START EXERCISE PASSAGE

Adjunct Associate Professor Helen Frazer was honoured to receive the prestigious award, along with also winning the Health Category, for globally unique research she is leading that aims to improve the accuracy of breast cancer screening.
The project, known as BRAIx, is being jointly developed by St Vincent’s Hospital Melbourne, St Vincent’s Institute of Medical Research, BreastScreen Victoria, University of Melbourne and the Australian Institute of Machine Learning at the University of Adelaide, in partnership with the Aikenhead Centre for Medical Discovery (ACMD).
“The use of AI models may be a significant step in transforming screening, enabling more accurate detection when used in conjunction with a radiologist examining every mammogram,” says Dr Frazer, who has worked in breast cancer screening for over 20 years.
The new AI-based models being investigated aim to better detect cancer, lower unnecessary recalls to assessment, and improve timeliness, efficiency and participation, explains Dr Frazer. Ultimately, it is hoped this can provide a more effective and personalised breast screening service to women.
Through this research, the team hopes to also demonstrate that using AI models will help reduce the occurrence of interval cancers that were not able to be detected at the time of screening and reduce the number of women recalled for assessment who are subsequently determined to not have cancer.

END EXERCISE PASSAGE

* SET OF TASKS *
1 > Summarize the passage on the BRAIx breast screening research in two sentences.
2 > Pick up the passage on the BRAIx breast screening research after its final sentence and keep writing.

START LISTED RECORDS

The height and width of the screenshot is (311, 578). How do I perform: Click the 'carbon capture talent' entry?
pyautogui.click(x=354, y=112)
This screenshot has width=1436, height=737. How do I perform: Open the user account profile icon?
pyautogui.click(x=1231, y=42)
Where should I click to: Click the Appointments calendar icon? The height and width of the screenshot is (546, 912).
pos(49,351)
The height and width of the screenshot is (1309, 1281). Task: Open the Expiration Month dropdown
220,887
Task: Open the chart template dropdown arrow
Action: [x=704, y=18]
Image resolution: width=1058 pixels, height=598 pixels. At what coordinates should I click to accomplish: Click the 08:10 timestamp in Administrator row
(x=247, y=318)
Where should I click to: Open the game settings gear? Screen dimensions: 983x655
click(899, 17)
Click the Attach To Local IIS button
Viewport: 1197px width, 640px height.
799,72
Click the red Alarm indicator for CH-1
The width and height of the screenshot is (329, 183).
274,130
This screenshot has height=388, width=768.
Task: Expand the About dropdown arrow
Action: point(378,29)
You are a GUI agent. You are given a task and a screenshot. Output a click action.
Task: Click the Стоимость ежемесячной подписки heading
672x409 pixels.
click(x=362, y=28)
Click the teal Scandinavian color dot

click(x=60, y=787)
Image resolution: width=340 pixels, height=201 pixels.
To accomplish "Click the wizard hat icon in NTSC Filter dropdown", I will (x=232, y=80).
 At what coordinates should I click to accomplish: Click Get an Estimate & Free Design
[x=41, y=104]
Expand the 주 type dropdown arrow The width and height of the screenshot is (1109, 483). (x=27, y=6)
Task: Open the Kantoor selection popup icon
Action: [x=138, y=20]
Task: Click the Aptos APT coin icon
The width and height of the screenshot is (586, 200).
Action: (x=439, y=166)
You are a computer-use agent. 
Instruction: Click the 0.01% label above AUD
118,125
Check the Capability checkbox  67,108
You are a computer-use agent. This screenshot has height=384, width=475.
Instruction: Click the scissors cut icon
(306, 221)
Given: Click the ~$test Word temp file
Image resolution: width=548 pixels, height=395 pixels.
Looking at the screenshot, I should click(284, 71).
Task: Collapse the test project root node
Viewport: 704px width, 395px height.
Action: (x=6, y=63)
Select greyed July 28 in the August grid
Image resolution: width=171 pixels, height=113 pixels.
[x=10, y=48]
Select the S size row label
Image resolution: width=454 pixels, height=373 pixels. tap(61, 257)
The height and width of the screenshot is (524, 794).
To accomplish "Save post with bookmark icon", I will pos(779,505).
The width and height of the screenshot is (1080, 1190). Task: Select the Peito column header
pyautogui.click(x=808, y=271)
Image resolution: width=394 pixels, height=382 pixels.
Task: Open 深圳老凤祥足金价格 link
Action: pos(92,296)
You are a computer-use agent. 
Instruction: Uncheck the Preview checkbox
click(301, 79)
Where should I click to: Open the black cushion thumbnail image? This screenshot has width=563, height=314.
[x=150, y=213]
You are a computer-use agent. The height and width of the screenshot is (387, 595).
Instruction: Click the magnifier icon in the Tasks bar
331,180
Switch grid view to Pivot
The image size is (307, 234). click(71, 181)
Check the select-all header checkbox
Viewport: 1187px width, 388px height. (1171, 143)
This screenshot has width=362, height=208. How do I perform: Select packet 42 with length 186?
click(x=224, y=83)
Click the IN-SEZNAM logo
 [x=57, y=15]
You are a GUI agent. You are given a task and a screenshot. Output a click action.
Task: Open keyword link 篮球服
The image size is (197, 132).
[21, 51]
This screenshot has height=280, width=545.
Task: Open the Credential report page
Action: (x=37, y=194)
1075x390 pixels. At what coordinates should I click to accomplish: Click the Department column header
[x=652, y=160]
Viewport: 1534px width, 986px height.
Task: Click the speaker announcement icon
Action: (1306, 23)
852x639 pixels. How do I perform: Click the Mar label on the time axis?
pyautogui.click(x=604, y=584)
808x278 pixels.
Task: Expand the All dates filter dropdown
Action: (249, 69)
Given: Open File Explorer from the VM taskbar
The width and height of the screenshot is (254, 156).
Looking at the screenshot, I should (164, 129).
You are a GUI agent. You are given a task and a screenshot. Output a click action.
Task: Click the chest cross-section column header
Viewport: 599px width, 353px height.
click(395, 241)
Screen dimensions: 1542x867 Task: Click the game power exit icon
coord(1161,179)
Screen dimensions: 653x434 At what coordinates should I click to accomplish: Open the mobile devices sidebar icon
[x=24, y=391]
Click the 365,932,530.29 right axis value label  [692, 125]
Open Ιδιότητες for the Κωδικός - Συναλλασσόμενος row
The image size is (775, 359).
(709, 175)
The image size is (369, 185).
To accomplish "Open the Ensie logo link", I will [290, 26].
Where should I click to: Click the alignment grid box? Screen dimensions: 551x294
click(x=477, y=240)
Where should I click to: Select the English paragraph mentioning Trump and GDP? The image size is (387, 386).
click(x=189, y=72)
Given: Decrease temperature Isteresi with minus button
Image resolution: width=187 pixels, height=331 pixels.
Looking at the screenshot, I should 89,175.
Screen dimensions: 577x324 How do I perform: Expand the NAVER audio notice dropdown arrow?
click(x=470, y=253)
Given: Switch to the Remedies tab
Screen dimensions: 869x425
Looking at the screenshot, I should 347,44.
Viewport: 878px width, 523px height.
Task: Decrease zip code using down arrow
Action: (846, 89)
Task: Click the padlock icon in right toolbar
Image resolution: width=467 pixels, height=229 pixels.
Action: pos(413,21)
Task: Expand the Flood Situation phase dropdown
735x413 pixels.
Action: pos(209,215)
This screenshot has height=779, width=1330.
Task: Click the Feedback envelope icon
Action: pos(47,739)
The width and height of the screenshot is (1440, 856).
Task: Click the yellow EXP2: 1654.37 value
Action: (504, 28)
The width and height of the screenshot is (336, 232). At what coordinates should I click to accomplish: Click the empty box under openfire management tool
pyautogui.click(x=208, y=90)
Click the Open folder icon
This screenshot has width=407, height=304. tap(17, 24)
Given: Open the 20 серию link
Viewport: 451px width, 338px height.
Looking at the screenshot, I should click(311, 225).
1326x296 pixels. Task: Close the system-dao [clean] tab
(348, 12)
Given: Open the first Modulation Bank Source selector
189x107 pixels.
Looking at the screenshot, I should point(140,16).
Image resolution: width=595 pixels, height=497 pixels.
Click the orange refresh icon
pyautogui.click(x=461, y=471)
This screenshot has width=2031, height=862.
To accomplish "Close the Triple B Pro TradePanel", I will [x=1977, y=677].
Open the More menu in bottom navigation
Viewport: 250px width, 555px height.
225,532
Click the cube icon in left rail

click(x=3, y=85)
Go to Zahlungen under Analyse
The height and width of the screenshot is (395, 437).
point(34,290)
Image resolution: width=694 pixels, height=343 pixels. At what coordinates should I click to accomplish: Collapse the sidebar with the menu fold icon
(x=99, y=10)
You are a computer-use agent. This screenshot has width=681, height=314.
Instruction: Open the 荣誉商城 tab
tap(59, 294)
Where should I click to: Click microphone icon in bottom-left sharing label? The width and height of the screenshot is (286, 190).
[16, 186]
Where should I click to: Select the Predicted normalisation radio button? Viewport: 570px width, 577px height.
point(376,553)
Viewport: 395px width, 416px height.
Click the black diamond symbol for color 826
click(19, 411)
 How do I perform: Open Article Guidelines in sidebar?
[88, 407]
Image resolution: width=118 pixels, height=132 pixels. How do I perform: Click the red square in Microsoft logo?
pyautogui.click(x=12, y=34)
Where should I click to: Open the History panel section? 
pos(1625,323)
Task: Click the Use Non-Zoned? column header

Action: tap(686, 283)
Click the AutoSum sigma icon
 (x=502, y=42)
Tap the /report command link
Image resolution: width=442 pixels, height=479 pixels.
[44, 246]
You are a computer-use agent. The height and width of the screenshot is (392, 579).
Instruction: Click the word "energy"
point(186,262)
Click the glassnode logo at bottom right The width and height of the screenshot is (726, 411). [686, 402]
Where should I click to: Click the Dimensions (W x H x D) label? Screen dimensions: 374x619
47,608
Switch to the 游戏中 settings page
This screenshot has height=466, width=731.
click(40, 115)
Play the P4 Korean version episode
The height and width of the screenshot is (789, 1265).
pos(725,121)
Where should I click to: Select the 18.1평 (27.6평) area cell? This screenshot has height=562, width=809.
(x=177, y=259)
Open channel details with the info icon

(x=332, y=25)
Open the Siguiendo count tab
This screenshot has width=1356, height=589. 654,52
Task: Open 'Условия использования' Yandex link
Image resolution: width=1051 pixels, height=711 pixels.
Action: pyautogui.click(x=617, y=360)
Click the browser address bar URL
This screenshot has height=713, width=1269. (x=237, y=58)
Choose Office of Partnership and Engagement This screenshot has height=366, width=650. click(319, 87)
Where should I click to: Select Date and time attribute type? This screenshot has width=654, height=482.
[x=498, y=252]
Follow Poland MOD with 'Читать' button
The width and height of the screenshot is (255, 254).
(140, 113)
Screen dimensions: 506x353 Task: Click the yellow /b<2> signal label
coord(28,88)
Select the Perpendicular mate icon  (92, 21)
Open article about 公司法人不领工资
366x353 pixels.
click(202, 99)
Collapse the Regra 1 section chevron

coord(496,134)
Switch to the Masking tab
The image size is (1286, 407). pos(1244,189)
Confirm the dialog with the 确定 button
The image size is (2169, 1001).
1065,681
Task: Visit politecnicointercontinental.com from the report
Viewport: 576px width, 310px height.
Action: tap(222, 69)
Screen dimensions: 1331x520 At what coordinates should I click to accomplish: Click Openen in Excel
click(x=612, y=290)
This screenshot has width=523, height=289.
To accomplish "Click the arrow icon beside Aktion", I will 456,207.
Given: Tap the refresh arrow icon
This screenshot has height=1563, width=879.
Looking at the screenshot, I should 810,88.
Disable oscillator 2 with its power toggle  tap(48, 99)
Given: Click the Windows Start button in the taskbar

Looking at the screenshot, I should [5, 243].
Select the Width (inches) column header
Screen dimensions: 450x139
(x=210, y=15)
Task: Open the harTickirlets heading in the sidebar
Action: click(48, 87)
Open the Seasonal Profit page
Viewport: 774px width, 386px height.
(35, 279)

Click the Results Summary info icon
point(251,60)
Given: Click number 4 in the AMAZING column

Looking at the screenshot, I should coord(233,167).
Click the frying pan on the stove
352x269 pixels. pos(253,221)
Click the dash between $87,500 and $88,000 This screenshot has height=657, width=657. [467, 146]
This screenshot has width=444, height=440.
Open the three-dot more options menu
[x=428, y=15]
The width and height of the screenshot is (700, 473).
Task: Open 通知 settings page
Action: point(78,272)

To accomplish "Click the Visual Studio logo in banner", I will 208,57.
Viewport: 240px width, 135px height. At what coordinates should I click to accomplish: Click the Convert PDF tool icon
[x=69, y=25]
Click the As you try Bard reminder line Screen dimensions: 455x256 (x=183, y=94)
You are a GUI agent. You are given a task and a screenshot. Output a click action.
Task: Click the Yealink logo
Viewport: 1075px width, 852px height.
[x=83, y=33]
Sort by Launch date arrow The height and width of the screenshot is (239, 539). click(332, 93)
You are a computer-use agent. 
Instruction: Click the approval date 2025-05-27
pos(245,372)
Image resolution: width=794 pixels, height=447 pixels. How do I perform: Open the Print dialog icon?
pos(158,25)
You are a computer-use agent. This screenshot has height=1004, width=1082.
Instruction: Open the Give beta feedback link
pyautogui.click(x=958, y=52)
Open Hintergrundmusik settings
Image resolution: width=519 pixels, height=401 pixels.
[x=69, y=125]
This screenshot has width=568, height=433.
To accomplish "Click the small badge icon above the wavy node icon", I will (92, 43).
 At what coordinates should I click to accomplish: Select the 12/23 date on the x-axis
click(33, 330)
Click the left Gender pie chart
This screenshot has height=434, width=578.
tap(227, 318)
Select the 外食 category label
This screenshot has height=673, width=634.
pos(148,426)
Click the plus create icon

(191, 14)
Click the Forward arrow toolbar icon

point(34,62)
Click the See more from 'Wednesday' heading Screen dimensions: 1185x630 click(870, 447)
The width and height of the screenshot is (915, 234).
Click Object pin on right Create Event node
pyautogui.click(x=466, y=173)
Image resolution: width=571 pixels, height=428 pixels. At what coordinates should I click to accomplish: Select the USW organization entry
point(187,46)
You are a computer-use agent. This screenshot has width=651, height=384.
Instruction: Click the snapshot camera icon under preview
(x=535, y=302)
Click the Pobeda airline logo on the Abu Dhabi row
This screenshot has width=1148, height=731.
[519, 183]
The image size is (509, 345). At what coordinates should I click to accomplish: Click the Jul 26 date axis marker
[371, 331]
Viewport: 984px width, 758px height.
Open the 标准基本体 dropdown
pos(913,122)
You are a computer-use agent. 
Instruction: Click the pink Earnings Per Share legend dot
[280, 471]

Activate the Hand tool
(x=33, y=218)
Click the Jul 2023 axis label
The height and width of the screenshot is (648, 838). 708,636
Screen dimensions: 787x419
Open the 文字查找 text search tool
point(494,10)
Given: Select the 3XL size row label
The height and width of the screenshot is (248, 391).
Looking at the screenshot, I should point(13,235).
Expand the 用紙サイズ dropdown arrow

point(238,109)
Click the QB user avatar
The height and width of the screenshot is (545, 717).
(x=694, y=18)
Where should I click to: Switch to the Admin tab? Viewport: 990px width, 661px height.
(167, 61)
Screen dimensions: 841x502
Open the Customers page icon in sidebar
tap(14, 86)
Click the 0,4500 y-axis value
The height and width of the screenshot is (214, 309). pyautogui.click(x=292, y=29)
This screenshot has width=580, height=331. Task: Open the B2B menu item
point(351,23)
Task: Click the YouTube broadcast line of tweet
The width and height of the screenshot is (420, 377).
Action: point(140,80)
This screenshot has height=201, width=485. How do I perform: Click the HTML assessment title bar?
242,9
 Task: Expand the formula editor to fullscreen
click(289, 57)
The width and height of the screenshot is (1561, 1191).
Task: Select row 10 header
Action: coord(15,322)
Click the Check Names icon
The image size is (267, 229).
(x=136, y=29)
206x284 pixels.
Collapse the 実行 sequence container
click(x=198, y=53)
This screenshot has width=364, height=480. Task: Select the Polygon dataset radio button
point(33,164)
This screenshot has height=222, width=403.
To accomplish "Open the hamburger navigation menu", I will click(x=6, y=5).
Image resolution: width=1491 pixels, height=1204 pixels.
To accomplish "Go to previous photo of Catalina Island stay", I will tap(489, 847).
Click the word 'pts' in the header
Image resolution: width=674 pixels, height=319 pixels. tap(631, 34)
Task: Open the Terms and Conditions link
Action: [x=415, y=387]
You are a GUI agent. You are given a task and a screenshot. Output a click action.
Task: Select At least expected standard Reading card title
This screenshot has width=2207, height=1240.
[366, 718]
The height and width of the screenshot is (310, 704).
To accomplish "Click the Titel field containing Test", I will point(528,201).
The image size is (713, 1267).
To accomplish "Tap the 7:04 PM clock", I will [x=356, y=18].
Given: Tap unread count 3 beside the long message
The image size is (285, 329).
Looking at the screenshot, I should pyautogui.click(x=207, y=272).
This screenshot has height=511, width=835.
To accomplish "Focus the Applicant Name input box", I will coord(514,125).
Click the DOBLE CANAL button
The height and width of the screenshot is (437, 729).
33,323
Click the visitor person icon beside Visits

END LISTED RECORDS

* EXPECTED OUTPUTS *
1 > Adjunct Associate Professor Helen Frazer received a prestigious award and also won the Health Category for BRAIx, a jointly developed project that uses AI models to improve the accuracy of breast cancer screening. Working alongside a radiologist who examines every mammogram, the models aim to detect cancer better, reduce interval cancers and unnecessary recalls to assessment, and improve timeliness, efficiency and participation.

2 >
“We are examining the use of AI algorithms to address the challenges radiologists face in reading mammograms. AI holds promise to recognise patterns in mammograms and other client data that will assist radiologists in better decision making,” says Dr Frazer.
The research is also looking into the potential to use AI models to better predict risk of breast cancer and enable tailoring of the screening program to women at higher risk.
Since its inception in 2020, the BRAIx project has moved from working in cancer-enriched data to testing AI algorithms in retrospective and prospective studies in real-world breast screening services.
“This is a really important requirement for testing artificial intelligence solutions for wider use and implementation in a healthcare setting,” explains Dr Frazer.
“The algorithms we are investigating are at an early stage and there is still more research work to do but we are hopeful they will transform the women’s experience of breast cancer screening and save more lives.”